AK Parti Genel Başkan Yardımcısı Mehmet Müezzinoğlu, Bursa merkez Osmangazi ilçesi Doburca Mahallesi'ndeki Derebahçe Tesisleri'nde partisinin gençlik kolları üyeleriyle bir araya geldi. 15 Temmuz darbe girişimi sonrası yaşananlarla ilgili en büyük teşekkürü bu büyük milletin hak ettiğini ifade eden Müezzinoğlu, ancak o akşamki fotoğrafa bakıldığında, özellikle gençlerin ve kadınların sokaklara çıkıp, tankların veya silahların önününe ne pahasına olursa olsun durmasının işin kırılma noktası olduğunu bildirdi.

Bundan sonraki süreçte sistemin yeniden kanser hücresi üretmemesi için gerekli önlemlerin alınmasının önemli olduğunu işaret eden Müezzinoğlu, milletin hak ve hukukunu koruyan bir düzenin yeniden oluşturulması için herkesin üzerine düşen sorumluluğu yerine getirmesi gerektiğini belirtti.
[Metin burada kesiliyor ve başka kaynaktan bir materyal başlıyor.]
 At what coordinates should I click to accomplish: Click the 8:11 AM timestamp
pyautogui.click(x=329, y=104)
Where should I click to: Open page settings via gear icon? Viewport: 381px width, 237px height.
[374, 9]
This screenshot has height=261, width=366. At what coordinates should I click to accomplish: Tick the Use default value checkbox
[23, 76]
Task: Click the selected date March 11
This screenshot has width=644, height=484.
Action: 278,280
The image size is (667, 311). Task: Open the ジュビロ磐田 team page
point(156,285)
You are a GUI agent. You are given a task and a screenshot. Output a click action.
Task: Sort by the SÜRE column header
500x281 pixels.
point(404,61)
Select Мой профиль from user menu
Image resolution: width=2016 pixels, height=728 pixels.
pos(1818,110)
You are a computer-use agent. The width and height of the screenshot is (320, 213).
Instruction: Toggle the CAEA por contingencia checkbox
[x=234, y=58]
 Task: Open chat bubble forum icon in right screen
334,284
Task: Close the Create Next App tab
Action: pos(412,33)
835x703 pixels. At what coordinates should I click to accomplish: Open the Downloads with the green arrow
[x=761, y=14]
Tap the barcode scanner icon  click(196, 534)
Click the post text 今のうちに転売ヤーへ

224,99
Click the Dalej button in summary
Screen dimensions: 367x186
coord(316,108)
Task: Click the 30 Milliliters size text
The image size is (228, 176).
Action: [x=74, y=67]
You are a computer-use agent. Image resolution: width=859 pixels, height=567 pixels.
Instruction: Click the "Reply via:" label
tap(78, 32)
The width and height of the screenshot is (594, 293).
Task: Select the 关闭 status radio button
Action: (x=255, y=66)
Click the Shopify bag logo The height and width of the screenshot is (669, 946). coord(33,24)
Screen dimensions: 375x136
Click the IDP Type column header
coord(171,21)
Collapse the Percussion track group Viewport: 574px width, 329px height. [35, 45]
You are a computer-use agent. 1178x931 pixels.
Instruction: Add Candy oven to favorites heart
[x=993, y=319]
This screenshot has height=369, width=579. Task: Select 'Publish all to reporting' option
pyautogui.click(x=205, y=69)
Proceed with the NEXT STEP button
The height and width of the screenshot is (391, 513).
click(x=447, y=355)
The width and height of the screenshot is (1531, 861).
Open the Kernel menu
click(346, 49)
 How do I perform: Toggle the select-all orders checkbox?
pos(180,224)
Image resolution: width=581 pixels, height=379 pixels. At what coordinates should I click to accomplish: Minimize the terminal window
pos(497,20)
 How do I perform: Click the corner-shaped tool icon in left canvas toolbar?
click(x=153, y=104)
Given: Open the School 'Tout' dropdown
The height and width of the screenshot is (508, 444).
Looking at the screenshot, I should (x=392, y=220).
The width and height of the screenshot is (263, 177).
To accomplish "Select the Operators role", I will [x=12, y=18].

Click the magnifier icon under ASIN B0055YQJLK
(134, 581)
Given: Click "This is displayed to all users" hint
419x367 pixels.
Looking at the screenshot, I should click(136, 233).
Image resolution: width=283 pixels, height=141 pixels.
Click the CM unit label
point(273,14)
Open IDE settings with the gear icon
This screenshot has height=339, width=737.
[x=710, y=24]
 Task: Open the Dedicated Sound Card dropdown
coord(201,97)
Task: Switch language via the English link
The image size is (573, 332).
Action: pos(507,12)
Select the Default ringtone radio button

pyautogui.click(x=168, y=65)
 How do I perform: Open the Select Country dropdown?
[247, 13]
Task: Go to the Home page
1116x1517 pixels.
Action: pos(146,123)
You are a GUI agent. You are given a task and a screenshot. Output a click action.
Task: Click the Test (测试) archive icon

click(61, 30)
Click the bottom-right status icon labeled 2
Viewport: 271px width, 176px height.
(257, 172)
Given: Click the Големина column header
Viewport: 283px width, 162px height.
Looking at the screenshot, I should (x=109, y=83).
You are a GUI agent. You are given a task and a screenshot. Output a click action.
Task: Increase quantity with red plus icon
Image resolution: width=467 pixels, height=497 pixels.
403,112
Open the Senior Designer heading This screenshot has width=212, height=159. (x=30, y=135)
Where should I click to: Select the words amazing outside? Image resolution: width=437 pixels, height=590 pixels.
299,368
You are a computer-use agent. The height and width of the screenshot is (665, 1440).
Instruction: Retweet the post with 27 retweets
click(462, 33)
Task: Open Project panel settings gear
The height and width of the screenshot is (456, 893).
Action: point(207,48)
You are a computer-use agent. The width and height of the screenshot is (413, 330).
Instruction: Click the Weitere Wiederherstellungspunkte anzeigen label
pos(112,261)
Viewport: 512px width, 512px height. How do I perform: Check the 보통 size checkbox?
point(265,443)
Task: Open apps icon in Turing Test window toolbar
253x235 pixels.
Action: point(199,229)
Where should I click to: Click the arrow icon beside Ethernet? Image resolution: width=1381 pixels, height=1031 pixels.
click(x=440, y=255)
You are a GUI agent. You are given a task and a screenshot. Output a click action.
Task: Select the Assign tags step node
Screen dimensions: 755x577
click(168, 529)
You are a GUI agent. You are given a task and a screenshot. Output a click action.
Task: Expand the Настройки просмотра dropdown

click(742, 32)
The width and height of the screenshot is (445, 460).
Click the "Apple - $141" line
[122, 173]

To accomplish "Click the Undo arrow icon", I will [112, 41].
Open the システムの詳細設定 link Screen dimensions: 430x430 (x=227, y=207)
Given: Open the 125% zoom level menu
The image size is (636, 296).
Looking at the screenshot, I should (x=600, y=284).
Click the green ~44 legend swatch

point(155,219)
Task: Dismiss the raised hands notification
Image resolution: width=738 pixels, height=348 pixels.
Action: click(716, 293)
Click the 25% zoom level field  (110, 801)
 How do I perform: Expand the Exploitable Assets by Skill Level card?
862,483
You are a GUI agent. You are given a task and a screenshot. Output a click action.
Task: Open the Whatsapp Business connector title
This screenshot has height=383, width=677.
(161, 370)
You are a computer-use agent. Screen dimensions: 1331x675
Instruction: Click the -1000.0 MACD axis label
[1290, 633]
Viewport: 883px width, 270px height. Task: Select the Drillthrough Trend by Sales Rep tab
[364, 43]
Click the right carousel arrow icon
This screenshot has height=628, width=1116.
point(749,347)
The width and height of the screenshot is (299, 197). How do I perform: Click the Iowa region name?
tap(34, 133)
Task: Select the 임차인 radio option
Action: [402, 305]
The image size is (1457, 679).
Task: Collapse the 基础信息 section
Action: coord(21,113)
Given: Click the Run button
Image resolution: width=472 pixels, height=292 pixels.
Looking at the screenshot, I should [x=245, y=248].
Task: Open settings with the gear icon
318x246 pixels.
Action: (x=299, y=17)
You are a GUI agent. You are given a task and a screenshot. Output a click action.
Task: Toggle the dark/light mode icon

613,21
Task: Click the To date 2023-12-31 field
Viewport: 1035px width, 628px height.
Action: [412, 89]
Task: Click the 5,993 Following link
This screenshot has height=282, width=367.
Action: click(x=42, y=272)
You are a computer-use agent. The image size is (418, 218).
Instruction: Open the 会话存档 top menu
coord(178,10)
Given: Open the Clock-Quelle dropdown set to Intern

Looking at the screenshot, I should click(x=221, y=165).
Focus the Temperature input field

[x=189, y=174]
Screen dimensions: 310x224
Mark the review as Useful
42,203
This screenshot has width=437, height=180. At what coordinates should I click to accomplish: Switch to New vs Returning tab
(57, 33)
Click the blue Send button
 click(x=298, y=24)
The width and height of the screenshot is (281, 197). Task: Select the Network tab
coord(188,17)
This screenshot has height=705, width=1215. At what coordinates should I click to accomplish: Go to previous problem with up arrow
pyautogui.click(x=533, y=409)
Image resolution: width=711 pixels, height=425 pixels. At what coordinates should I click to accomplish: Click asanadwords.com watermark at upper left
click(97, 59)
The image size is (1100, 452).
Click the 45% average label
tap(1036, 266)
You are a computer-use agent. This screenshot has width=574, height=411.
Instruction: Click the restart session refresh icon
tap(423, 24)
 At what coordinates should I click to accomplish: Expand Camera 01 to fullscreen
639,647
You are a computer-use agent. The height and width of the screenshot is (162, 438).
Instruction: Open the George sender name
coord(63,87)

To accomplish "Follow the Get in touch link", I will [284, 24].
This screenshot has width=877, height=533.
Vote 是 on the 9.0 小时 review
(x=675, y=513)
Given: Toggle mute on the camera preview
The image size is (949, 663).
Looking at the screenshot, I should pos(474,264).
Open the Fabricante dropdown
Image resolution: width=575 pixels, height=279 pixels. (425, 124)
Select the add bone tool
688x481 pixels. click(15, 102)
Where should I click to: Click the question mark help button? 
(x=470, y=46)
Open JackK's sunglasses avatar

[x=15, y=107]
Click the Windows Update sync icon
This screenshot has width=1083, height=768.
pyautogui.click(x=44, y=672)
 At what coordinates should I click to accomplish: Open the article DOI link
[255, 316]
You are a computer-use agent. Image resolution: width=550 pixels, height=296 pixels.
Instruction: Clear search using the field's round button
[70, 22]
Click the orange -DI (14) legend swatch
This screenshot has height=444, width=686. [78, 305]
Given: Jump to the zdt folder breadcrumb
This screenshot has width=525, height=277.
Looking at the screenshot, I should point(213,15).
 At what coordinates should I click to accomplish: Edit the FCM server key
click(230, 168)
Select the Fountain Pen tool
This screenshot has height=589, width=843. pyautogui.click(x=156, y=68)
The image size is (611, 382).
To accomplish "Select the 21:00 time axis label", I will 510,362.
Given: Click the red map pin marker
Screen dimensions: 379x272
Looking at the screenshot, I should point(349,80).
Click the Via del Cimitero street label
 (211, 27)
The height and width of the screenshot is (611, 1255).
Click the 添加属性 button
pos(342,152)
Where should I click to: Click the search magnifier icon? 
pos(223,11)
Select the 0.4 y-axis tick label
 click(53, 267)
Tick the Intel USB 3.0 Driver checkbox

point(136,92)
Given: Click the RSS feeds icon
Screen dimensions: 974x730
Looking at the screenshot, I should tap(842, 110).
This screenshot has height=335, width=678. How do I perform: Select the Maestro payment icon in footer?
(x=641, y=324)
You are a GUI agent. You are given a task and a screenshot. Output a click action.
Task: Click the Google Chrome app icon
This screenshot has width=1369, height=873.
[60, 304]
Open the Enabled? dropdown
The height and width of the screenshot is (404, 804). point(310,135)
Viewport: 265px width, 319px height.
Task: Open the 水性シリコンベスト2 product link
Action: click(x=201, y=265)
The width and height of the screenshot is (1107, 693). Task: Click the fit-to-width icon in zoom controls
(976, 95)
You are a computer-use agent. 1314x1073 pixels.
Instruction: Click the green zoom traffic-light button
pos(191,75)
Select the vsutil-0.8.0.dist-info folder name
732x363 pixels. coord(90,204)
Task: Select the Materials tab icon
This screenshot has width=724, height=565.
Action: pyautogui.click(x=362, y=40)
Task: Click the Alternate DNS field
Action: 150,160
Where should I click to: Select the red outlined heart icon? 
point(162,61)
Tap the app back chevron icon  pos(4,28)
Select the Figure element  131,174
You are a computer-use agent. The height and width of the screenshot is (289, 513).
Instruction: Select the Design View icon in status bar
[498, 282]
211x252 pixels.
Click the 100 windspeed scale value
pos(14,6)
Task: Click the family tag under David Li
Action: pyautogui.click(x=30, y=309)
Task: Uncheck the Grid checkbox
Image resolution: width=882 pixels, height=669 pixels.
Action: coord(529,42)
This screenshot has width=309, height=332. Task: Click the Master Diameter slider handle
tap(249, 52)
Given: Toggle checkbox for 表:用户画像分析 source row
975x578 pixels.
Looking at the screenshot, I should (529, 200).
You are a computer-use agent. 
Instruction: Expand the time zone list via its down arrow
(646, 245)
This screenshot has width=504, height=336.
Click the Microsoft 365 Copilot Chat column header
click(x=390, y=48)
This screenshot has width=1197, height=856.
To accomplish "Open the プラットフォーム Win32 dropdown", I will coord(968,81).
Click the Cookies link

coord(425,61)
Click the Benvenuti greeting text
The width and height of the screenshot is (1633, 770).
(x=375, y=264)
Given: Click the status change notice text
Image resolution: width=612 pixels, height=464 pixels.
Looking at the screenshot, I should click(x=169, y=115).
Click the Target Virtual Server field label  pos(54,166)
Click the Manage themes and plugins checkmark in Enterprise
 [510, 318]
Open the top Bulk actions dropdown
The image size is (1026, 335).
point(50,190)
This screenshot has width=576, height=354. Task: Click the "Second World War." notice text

Müezzinoğlu, artık bütün kurumların A'dan Z'ye tek sorumluluğunun bu ülkeye, bu ülkenin insanına hizmet etmek olduğunu vurgulayarak, "Bunun dışında gönül, akıl dolu vicdani sorumluğu herhangi bir yere bağlı olabilecek hiç kimse bu sistemde barınmamalı. Dolayısıyla ilk işimiz ve süreç içinde bütün planlamamız kurumları sistematik olarak millete hizmet edecek noktaya taşımak olmalı." diye konuştu.

Sistemi koruyup güçlendirirken içerideki hain odakların da temizlenmesi gerektiğini aktaran Müezzinoğlu, şöyle devam etti:

"Şimdi depremin büyüğü atlatıldı elhamdülillah. İster 8,9 deyin ister 9 deyin çok ciddi bir deprem milletimizin dik duruşuyla, ferasetiyle, asaletiyle, cesaretiyle atlatıldı. Bundan sonra artık yöneticilere, siyasi partilere, sivil toplum kuruluşlarına ve özellikle siz gençlere önemli sorumluluklar düşüyor. Bir defa emin olduğum bir konu var; o da bu hain kalkışmanın sonucu millet adına onlarca, yüzlerce hayra vesile olacaktır. İnşallah bu hayırlı sonuçları hızla yerine getirebilmeyi Rabbim başta Cumhurbaşkanımızın başkanlığında hükümetimize, TBMM'ye nasip etsin."

"Ben de dahil sizler Çanakkale ruhunu kitaplardan okuduk ve dedelerimizden dinledik. Dumlupınar'ı, Sakarya'yı hep böyle kitaplardan okuduk dinledik." diyen Müezzinoğlu, şunları kaydetti:

"O ruhu içselleştirmeye çalıştık. Ama 80 milyon ülke insanının, 'Acaba bizim gençlerimiz, milletimiz başımıza sıkıntı olsa, gelse ne olur?' diye tereddütü ve düşüncesi olmuş olabilir. Suizan olarak. Bunun suizan olabileceğini 15-16 Temmuz akşamı gördük. Çanakkale ruhu meydanlardaydı. Çanakkale ruhu tankların önündeydi. Çanakkale ruhunu, tarihi süreç nasıl devam ederse etsin yaşatacak bir millete mensup olmanın da onurunu ve gururunu yaşadık. Tarihi yapmış bir milletin tarihini okuyan bir nesil olmaktan tarihini yeniden yapan bir nesil olma özelliğini de kazandık. Rabbime şükrediyorum. Bize o alanlarda bu millet çok önemli bir öz güven kazandırdı. Hem milletimiz Sayın Cumhurbaşkanımızın o liderliğinde öz güvenini kazandı hem de Cumhurbaşkanımız dahil bu milleti yönetenler sorumluluk üstlenen bizler, 15 Temmuz öncesine göre öz güvenimiz çok daha arttı. Bu milletle her şey yapılır. Bu milletle gözünü kapatıp her yöne gidilir. Ama bir şey daha oldu o da milleti yönetenler, milletin vekillerinin sorumluluğu kat ve kat arttı. Rabbim bu ülke, bu millet adına üstlendiğimiz sorumlulukların hakkını ve hesabını da önce millete sonra da Allah'a verebilmeyi bizlere nasip etsin inşallah."